İran rejiminin polis güçlerinin 30 Eylül Cuma günü Sistan ve Beluçistan'ın başşehri Zahedan’da başlattığı büyük saldırı sonucu 95 kişi hayatını kaybetti, 300'ü aşkın kişi yaralandı.

Fotoğraf: Haalvsh

Paylaş

Sadi PİRUZ
Mihri ROODİ

İran rejiminin polis güçlerinin 20 Eylül Cuma günü Zahedan’da başlattığı büyük saldırı sonucu 95 kişi hayatını kaybetti, 300'ü aşkın kişi yaralandı. Binlerce kimliksiz insanın yaşadığı bu eyalette kayıpların daha çok olduğu tahmin ediliyor.

İran’ın en yoksul ve en stratejik eyaletlerinden Sistan ve Beluçistan'ın başşehri Zahedan’da yaşananlarla ilgili bölgenin yerel haber merkezi “Halveş” ölenlerin arasında 7 çocuğun da olduğunu söylüyor. Birçok Beluçistanlı protestocu, durumun kritik olduğunu, yaralılara tıbbi hizmet verilmemesi nedeniyle ölü sayısının artabileceği konusunda uyarı yapıyor.

Bazı Beluçistanlılar, Zahedan’nın Khatam Hastanesinde İran rejimi mensupları, yaralılara ameliyat yapılmasına izin vermeleri için “Ceyşü’l Adl” üyeleri olduklarını söylemeleri gerektiğini söylediler. Böylelikle protestocular ‘terörist’ olarak yaftalanmak isteniyor. Ceyşü’l Adl bölgede İran rejimine karşı silahlı mücadele yürüten bir grup olarak biliniyor.

Geçtiğimiz günlerde, yüzlerce rejim karşıtı Beluçistanlı protestocunun hastaneye kaldırılmasının ardından Zahedan hastanelerinde yaralılara kan bulma sıkıntısıyla karşı karşıya kalındığı biliniyor.

İran’ın güney doğusunda yer alan Sistan ve Beluçistan eyaleti, iki buçuk milyon nüfusa sahip, Afganistan ve Pakistan sınırına yakın bir bölge. Bu bölgenin iki ülke sınırında olması ve aynı zamanda İran rejiminin yatırım yapmayarak mahrum bıraktığı bir coğrafya olması nedeniyle kaçakçılık ve uyuşturucu ticareti yaygın bir biçimde yapılıyor. Öte yandan belirtmek gerekir ki bu bölgede yaşayan halkın etnik ve mezhepsel aidiyetleri Sünni ve Şii olarak ikiye ayrılıyor.
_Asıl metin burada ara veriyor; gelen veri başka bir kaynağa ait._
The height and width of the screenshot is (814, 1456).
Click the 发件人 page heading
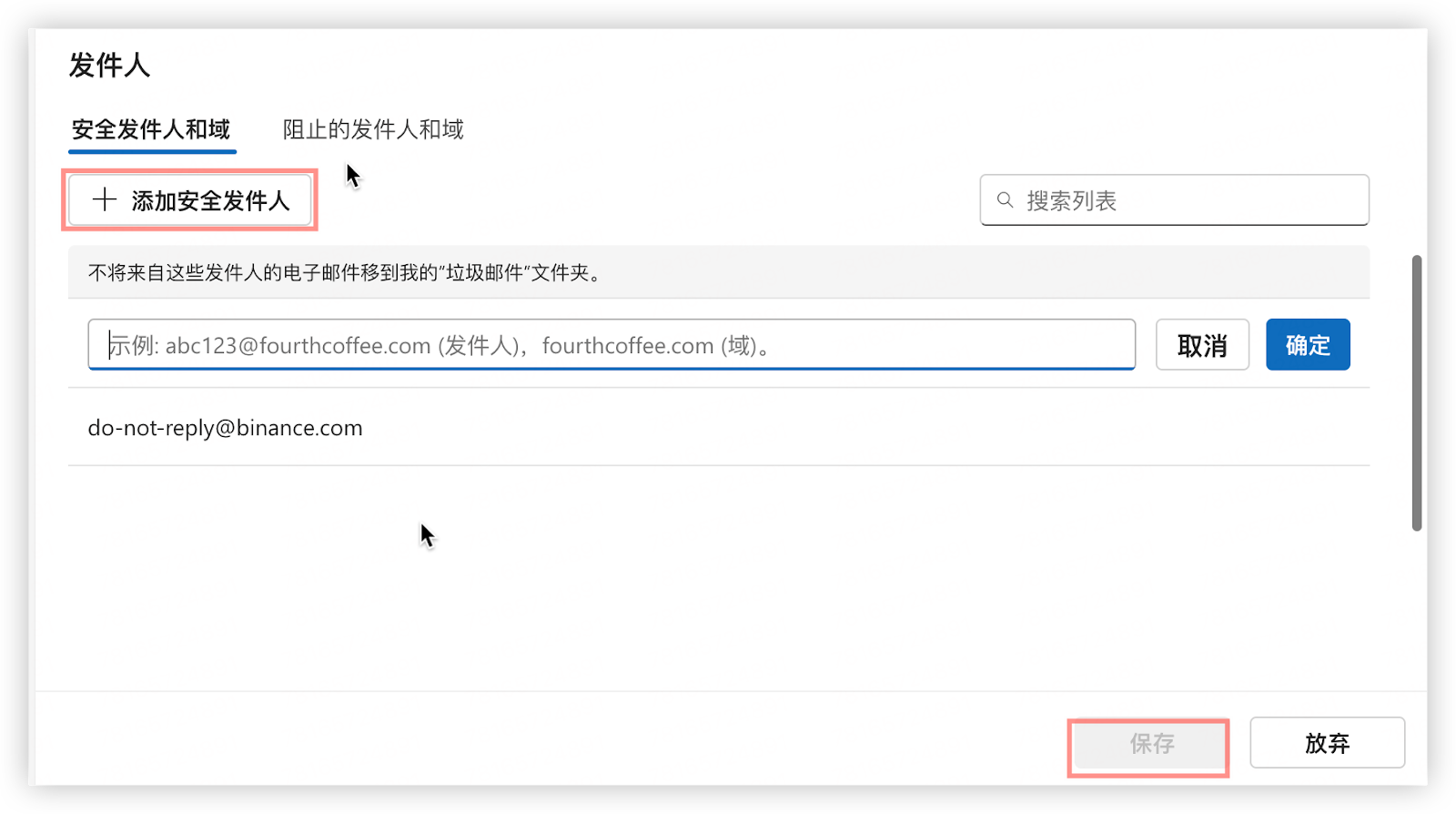pyautogui.click(x=109, y=66)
BÖLGE YOKSULLUKLA BOĞUŞUYOR

Sistan ve Beluçistan’ın, İran’ın en yoksul ve mahrum bölgelerinden biri olması dolayısıyla İran rejimi, hem bu bölgenin etkin ve mezhep yapısı hem de stratejik konumu itibarıyla nerdeyse hiçbir kültürel ve alt yapı sağlamadı. Bu bölgenin halkı İran rejiminin etnik ve mezhep çatışmalarını alevlendirecek provokasyonlarına maruz kalmalarının yanı sıra temel insani haklarından olan temiz içme suyu, enerji kaynakları, güvenli mesken, sağlık altyapısı, çalışma olanakları vb. mahrum bırakılmış durumda. Bu bölgede büyük bir işsiz ordusu da var.

REJİM KATLİAM YAPARAK KARŞILIK VERİYOR

İran rejiminin bu bölgeyi şoven yaklaşımlarla baskı altında tutması halkta bir direniş bilincine yol açtı. Örneğin patlak veren ayaklanmaların radikal bir nitelik taşıması ve İran rejimine karşı silahlı mücadele veren farklı örgütlerin varlığı, politik birikimin artmasını gösteriyor. Tam da bu yüzden İran rejimi, bu bölgede ortaya çıkan mücadelelere karşı katliam yaparak karşılık veriyor.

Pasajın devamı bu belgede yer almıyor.